[WHAT YOU HAVE TO DO]
In the data below, which lines hold the word "cell"? Copy them.

[GIVEN DATA]
§
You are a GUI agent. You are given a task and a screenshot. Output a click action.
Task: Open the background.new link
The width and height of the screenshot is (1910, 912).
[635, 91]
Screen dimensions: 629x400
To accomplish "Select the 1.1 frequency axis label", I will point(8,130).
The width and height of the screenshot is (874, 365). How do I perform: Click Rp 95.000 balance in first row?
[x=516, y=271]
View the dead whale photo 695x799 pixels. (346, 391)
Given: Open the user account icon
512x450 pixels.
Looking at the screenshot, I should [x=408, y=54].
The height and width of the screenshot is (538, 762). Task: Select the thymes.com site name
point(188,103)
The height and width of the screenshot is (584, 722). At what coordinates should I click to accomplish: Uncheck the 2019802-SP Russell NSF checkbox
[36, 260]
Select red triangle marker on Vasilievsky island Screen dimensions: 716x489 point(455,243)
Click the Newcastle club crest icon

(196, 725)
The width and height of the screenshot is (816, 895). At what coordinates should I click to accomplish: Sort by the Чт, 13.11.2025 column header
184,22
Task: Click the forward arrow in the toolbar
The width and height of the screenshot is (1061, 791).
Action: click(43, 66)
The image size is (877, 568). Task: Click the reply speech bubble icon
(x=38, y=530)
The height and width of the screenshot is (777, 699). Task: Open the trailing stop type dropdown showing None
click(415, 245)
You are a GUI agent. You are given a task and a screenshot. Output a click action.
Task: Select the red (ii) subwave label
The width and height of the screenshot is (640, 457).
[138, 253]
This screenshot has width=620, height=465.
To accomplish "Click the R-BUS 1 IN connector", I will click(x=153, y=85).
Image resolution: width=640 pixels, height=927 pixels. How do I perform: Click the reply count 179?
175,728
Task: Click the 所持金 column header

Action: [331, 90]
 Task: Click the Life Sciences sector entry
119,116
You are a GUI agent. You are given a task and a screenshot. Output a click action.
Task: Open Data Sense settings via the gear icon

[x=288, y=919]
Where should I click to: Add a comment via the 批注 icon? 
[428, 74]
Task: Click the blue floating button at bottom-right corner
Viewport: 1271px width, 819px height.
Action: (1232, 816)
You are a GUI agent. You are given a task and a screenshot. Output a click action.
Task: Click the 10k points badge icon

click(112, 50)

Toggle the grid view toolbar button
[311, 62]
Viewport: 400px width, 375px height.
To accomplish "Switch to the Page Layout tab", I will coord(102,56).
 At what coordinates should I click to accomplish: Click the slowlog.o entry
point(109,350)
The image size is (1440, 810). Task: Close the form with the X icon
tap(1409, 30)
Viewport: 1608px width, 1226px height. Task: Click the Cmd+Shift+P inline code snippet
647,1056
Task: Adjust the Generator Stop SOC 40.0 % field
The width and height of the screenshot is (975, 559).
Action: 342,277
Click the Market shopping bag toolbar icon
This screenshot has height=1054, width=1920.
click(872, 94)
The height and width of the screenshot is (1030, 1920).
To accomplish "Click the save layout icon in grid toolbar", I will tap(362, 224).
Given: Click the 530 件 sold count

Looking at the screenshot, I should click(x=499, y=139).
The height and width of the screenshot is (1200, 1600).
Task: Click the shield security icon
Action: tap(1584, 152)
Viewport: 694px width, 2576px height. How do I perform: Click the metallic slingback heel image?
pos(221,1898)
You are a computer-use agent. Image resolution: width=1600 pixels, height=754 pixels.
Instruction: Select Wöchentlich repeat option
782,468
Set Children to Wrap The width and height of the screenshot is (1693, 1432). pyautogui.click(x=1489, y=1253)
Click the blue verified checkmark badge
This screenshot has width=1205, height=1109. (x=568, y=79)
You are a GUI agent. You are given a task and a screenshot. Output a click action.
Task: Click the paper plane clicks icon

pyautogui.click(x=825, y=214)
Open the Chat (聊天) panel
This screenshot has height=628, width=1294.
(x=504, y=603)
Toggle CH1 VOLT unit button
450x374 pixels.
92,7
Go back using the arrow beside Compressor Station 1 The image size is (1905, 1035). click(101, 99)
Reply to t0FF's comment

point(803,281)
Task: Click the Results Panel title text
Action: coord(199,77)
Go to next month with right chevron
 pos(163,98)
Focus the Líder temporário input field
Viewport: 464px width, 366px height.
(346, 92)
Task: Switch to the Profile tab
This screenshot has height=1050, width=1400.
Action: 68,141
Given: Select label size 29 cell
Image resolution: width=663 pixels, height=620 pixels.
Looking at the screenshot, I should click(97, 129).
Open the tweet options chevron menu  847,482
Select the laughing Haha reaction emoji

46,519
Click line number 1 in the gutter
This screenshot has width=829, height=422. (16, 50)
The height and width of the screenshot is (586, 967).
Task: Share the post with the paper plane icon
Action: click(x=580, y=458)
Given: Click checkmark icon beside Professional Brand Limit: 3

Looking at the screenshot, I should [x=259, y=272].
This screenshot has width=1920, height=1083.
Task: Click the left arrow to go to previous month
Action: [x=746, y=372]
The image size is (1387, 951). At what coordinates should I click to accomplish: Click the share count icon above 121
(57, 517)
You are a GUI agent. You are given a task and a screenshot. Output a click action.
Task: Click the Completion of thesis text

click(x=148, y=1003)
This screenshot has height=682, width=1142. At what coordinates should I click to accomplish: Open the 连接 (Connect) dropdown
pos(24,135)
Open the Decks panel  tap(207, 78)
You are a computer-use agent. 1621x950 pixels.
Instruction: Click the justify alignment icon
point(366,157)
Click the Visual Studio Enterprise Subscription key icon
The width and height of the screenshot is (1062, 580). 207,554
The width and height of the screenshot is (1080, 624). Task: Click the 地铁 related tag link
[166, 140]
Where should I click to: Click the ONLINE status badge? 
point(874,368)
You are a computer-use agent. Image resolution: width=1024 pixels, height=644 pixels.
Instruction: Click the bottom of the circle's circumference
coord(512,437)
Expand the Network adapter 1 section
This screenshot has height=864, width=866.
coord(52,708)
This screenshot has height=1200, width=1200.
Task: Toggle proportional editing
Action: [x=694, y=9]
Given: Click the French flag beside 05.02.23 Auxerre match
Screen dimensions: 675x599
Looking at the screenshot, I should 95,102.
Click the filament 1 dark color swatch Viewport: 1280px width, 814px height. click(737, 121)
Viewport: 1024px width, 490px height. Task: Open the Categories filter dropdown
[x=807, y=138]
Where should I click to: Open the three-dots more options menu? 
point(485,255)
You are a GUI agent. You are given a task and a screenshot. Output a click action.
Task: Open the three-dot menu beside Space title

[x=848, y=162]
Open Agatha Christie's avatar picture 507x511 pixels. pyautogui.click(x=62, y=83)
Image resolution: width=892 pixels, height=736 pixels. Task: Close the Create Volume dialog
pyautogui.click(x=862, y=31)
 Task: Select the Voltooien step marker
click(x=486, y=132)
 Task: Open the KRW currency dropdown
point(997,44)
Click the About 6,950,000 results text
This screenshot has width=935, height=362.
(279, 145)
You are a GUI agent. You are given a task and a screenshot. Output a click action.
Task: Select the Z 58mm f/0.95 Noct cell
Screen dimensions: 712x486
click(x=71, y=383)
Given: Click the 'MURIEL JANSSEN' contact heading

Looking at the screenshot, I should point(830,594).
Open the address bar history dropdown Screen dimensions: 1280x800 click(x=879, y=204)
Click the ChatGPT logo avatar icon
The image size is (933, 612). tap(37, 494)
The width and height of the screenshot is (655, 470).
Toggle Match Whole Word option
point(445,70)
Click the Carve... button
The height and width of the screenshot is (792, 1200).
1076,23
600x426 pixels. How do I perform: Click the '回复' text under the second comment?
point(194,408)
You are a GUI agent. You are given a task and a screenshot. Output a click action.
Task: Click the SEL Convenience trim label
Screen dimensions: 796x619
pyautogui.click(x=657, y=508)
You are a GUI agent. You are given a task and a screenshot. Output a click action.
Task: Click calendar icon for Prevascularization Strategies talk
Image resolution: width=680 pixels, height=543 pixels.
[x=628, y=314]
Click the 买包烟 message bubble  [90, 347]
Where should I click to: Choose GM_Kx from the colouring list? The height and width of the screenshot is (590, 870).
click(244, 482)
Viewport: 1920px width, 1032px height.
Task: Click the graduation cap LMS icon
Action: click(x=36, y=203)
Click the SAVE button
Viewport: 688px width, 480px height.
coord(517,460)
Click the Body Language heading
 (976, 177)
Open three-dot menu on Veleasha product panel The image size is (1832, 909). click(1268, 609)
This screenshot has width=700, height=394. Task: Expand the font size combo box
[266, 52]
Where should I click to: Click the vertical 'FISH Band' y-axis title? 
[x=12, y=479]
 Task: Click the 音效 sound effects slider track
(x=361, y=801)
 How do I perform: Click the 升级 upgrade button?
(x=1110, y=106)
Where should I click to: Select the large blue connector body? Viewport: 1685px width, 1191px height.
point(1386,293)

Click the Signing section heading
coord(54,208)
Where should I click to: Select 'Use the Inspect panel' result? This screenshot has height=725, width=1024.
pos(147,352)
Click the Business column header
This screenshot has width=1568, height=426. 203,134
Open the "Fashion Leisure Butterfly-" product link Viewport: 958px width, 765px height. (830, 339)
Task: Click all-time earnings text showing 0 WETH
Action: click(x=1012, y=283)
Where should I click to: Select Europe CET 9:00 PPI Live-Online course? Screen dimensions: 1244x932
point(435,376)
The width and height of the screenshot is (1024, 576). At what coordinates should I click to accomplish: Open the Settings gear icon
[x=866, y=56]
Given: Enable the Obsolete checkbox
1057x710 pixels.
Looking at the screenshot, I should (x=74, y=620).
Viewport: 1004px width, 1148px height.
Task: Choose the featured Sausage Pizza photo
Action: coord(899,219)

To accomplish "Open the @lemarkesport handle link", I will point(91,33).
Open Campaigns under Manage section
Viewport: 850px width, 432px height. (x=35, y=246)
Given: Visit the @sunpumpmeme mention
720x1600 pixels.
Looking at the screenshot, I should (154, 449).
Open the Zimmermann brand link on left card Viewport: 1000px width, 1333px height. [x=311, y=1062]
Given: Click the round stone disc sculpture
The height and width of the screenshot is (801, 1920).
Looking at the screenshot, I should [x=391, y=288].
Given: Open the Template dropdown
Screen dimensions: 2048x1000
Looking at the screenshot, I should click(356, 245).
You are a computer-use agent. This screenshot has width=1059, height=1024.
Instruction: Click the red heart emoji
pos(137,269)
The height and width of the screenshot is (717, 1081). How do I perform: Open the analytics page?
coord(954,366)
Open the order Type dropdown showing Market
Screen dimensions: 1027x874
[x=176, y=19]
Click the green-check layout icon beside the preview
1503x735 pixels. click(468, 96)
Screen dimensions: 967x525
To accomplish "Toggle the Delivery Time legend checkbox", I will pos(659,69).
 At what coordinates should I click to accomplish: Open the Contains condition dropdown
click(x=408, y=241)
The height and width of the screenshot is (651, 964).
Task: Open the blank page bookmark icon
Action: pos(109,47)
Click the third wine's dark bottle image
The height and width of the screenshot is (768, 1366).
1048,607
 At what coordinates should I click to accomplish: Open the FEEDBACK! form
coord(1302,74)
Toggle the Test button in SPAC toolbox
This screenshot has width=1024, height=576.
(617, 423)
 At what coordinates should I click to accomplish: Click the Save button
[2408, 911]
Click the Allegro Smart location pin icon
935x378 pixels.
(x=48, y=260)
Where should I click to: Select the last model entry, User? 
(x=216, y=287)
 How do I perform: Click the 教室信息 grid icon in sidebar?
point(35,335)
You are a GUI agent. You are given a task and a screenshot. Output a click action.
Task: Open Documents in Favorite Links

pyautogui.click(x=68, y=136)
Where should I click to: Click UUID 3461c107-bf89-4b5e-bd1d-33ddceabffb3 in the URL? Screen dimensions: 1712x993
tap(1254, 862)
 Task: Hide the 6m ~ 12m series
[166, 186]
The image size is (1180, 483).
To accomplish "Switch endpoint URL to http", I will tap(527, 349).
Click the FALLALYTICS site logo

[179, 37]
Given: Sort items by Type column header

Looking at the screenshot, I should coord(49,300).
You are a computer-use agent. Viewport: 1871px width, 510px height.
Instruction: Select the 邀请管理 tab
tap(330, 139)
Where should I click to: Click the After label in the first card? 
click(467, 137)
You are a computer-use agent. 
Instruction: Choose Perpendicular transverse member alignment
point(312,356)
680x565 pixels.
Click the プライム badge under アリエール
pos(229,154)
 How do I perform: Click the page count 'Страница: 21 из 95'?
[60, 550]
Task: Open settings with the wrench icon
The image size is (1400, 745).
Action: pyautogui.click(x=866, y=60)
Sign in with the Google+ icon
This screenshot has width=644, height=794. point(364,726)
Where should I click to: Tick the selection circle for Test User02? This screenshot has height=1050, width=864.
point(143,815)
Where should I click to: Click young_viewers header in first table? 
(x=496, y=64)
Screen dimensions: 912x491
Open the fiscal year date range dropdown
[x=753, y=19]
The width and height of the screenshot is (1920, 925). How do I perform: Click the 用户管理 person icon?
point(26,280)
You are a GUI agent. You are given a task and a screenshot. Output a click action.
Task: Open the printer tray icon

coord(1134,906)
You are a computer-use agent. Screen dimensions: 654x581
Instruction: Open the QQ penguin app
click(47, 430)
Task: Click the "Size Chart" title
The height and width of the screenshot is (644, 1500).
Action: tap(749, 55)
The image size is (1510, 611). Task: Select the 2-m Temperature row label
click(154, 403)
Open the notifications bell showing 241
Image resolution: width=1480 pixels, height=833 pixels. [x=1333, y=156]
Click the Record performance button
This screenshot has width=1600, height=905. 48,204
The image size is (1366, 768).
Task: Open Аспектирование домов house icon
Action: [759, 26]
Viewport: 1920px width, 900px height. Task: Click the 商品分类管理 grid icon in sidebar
§
[RESPONSE TO THIS TASK]
Given: Select label size 29 cell
Task: Select the Z 58mm f/0.95 Noct cell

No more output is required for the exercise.